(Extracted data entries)
BEGIN
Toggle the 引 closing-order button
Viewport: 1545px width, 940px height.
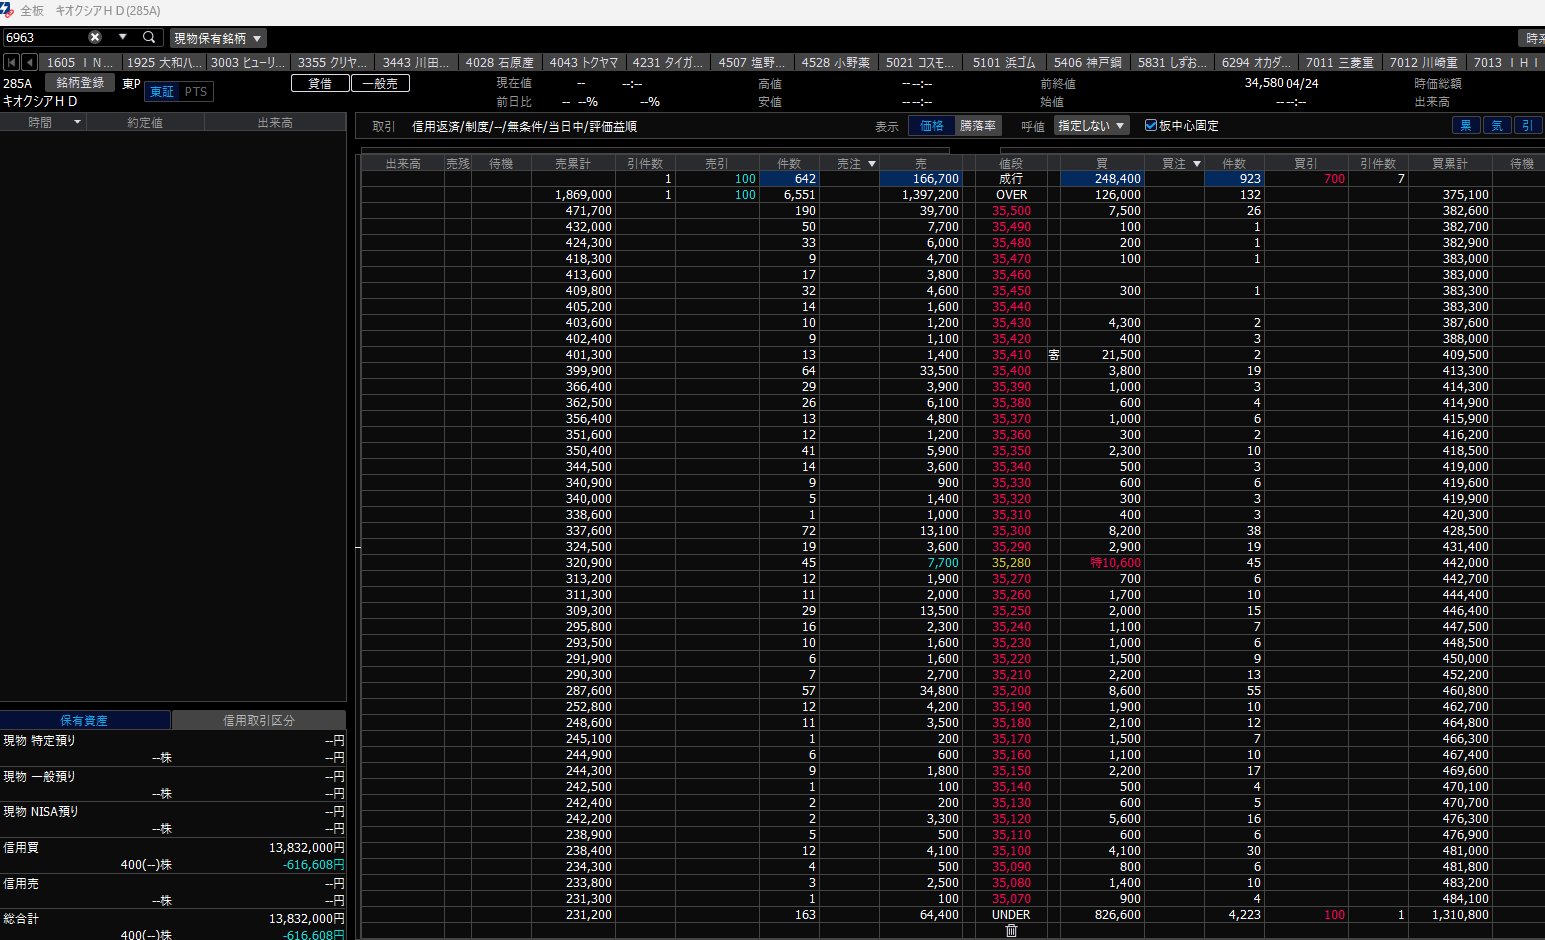(x=1527, y=126)
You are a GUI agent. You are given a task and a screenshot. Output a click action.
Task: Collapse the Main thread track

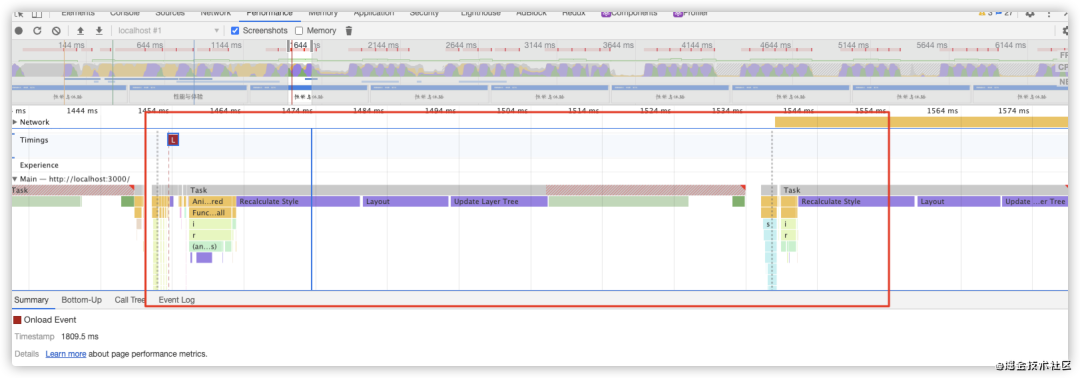point(15,179)
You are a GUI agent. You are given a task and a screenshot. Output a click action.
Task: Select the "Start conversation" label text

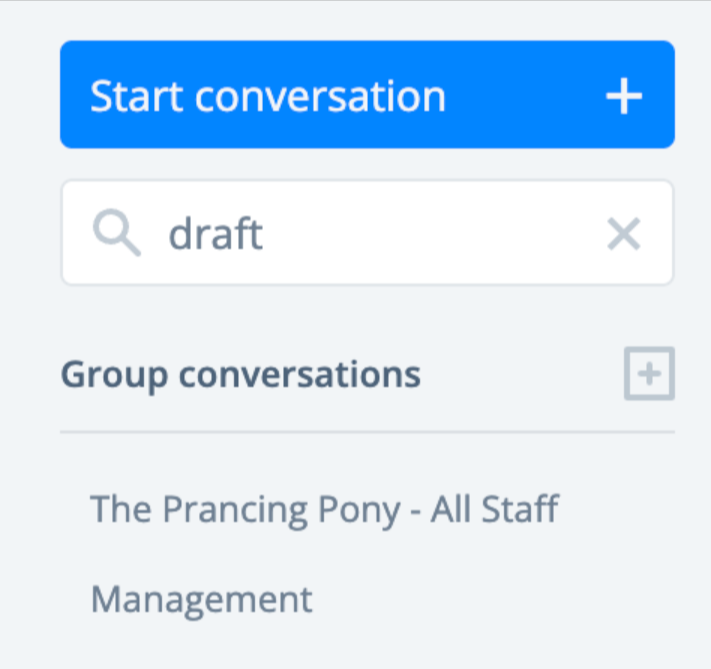tap(268, 97)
END
▸ Your objective
Transcribe the entries above verbatim, omitting their pictures.

▸ Answer for this exercise
Toggle the 引 closing-order button
Viewport: 1545px width, 940px height.
(x=1527, y=126)
You are a GUI agent. You are given a task and a screenshot. Output a click action.
Task: Collapse the Main thread track

point(15,179)
You are a GUI agent. You are given a task and a screenshot. Output a click action.
Task: Select the "Start conversation" label text

tap(268, 97)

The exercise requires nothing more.